A technical guide to calculating embedded emissions for steel products under CBAM, covering the EU's approved methodologies, data requirements, and verification standards.

6 April 20260 views

Calculating Embedded Emissions for Steel Under CBAM

The EU CBAM regulation requires that embedded emissions in steel products be calculated using one of two methodologies: actual verified emissions or EU default values.
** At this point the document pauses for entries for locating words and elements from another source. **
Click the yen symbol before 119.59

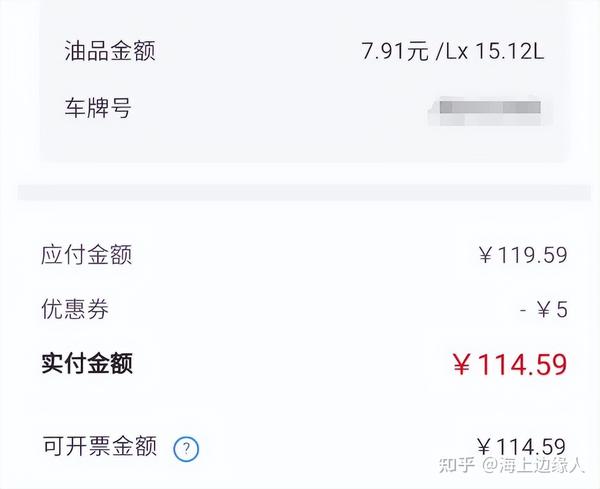click(x=486, y=255)
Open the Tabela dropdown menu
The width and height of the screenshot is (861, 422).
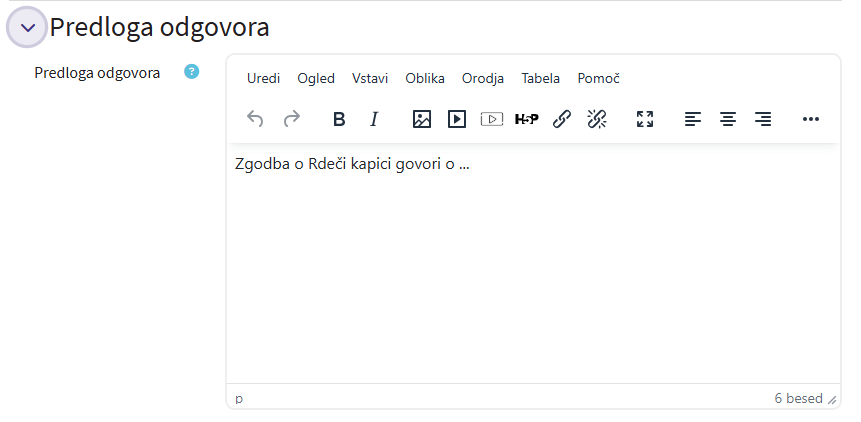[540, 78]
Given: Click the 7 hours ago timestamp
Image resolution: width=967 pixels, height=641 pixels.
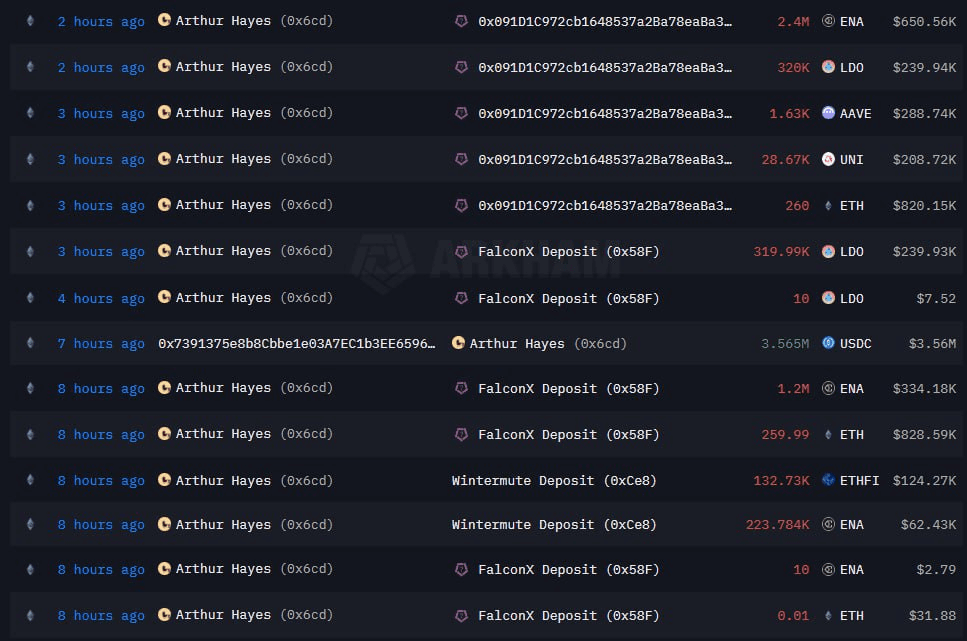Looking at the screenshot, I should tap(100, 343).
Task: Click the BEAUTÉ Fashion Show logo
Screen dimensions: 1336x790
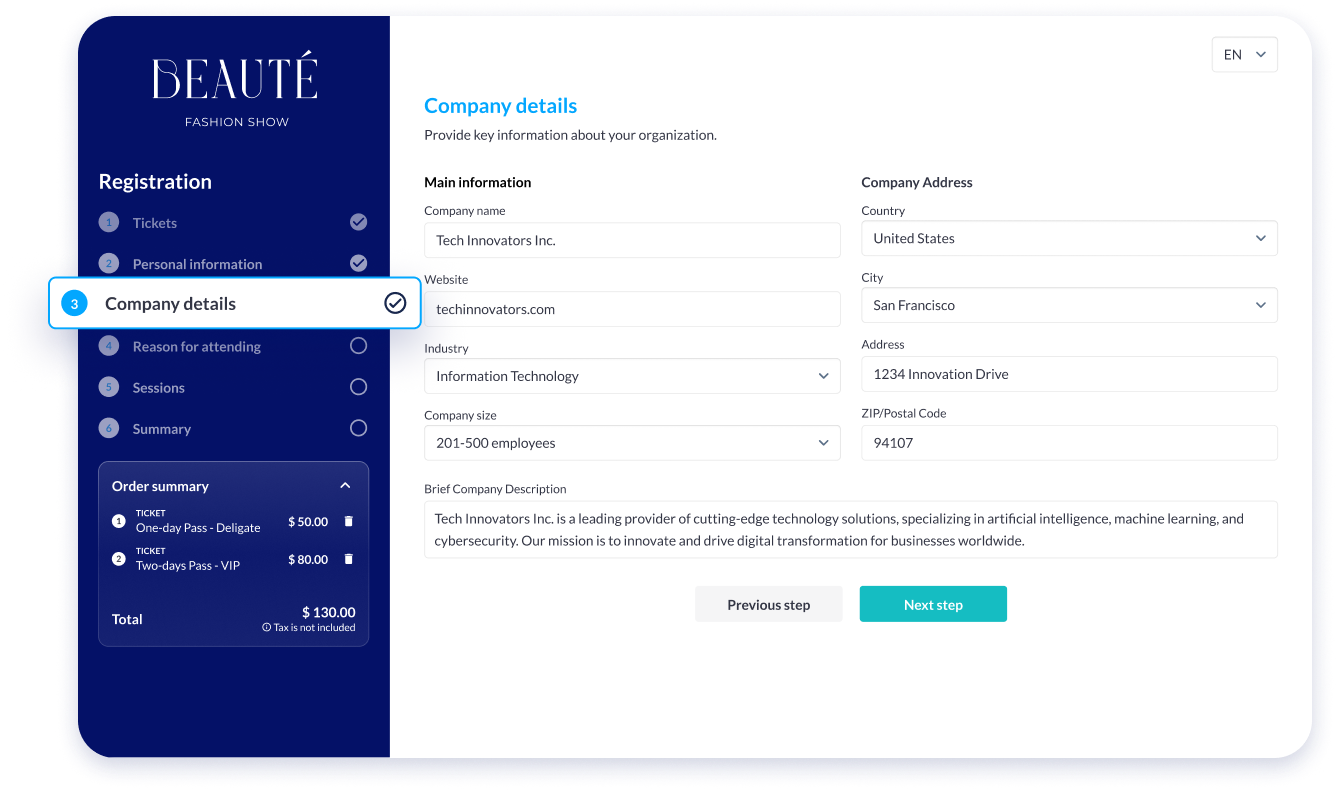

This guide explains both approaches and their implications for South African steel exporters.

The Two Methodologies

1. Actual Verified Emissions You calculate the actual embedded emissions in your specific production process, have them verified by an accredited third-party verifier, and use this verified figure for CBAM purposes.

Advantages: If your actual emissions are lower than the EU default, you pay less CBAM. Demonstrates environmental performance.

Disadvantages: Requires investment in emissions monitoring systems, data collection, and third-party verification. Ongoing annual cost.

2. EU Default Values The European Commission publishes default emission values for each CBAM product category. These are set at a level that represents the average emission intensity of production in non-EU countries, with a 10% markup penalty (rising to 30% from 2028).

Advantages: Simple to use. No verification required.

Disadvantages: May result in higher CBAM liability than actual emissions. The 10% markup means you pay more than the actual average.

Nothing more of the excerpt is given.